-- RECORDS SHOWN --

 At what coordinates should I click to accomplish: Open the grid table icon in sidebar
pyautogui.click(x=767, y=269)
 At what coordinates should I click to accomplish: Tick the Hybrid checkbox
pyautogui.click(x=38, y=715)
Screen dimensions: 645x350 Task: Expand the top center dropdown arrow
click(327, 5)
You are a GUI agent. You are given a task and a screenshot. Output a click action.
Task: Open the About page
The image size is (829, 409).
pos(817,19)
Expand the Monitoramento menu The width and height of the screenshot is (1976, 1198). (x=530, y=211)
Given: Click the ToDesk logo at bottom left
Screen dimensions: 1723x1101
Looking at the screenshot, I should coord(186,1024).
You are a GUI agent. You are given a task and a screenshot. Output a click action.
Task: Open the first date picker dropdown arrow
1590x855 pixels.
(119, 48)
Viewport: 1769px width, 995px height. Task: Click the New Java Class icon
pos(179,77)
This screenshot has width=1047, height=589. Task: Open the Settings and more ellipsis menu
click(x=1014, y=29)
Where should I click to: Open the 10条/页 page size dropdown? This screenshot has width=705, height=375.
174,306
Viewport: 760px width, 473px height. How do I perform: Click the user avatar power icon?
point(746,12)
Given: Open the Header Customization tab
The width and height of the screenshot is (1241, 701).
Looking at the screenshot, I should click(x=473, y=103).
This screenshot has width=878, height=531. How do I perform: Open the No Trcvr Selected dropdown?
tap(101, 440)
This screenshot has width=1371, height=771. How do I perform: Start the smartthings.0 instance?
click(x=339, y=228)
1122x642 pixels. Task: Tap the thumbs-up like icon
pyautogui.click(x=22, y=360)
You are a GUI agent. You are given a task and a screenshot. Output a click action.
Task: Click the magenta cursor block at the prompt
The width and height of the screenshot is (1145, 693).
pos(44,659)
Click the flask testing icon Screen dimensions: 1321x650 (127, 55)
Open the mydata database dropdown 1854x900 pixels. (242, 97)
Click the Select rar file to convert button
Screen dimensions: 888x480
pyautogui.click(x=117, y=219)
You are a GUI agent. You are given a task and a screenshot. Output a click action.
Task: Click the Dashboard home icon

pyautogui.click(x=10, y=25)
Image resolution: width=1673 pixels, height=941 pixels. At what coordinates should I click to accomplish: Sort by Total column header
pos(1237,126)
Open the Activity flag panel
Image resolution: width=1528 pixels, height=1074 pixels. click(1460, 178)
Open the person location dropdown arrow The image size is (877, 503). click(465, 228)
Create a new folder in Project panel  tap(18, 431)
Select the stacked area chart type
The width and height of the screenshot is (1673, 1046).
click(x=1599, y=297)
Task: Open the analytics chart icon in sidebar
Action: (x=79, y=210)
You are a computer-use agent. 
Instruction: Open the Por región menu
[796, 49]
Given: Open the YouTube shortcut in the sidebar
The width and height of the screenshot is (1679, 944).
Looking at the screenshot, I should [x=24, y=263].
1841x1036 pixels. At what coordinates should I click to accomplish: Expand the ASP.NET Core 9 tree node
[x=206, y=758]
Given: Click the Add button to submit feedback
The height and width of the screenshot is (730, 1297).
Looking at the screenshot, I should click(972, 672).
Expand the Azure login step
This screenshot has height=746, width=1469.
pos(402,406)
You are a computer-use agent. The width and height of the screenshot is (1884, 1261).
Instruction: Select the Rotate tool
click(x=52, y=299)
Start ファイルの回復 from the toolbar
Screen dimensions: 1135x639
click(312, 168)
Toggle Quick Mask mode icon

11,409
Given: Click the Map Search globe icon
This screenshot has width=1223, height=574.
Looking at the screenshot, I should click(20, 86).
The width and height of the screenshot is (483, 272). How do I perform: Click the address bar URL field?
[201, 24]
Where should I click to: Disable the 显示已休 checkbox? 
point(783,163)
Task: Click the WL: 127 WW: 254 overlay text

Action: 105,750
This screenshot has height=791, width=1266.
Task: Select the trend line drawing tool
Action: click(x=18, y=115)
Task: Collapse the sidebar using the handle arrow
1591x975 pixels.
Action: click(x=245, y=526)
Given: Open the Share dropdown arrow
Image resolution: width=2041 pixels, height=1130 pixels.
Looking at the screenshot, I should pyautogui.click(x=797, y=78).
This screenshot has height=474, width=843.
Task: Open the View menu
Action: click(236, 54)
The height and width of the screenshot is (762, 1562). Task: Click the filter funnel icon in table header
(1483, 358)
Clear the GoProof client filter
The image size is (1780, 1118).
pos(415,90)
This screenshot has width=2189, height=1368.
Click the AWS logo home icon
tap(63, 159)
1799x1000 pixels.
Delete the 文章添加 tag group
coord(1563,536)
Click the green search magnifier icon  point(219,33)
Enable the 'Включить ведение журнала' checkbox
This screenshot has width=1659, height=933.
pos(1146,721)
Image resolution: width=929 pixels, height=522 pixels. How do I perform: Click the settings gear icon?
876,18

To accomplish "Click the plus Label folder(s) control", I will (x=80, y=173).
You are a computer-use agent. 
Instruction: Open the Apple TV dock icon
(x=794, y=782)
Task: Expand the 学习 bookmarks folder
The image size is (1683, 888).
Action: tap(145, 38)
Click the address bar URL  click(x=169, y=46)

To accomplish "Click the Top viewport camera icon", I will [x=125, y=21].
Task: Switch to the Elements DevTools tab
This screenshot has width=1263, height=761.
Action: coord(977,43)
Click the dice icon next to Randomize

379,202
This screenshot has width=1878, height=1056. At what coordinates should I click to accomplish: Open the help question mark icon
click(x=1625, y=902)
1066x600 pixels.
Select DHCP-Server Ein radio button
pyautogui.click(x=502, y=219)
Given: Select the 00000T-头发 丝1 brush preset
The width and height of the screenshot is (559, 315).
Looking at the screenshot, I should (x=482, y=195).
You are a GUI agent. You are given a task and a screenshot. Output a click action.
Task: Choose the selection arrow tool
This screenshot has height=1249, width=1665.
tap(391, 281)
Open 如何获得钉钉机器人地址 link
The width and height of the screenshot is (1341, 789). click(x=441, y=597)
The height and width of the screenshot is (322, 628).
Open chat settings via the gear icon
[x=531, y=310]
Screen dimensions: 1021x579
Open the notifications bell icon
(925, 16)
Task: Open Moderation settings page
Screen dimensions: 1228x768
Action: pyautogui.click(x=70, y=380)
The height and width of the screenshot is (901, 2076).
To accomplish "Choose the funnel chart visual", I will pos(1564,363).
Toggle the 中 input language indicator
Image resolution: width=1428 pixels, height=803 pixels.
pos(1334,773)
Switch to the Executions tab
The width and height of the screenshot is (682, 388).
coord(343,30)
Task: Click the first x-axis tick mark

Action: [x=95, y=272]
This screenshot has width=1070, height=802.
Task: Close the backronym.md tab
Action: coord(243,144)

-- PROBLEM TO WORK ON --
Every line from the one containing "Switch to the Executions tab" through the end of the material above should be retyped exactly; please include nothing else.

-- TASK ANSWER --
Switch to the Executions tab
The width and height of the screenshot is (682, 388).
coord(343,30)
Task: Click the first x-axis tick mark

Action: [x=95, y=272]
This screenshot has width=1070, height=802.
Task: Close the backronym.md tab
Action: coord(243,144)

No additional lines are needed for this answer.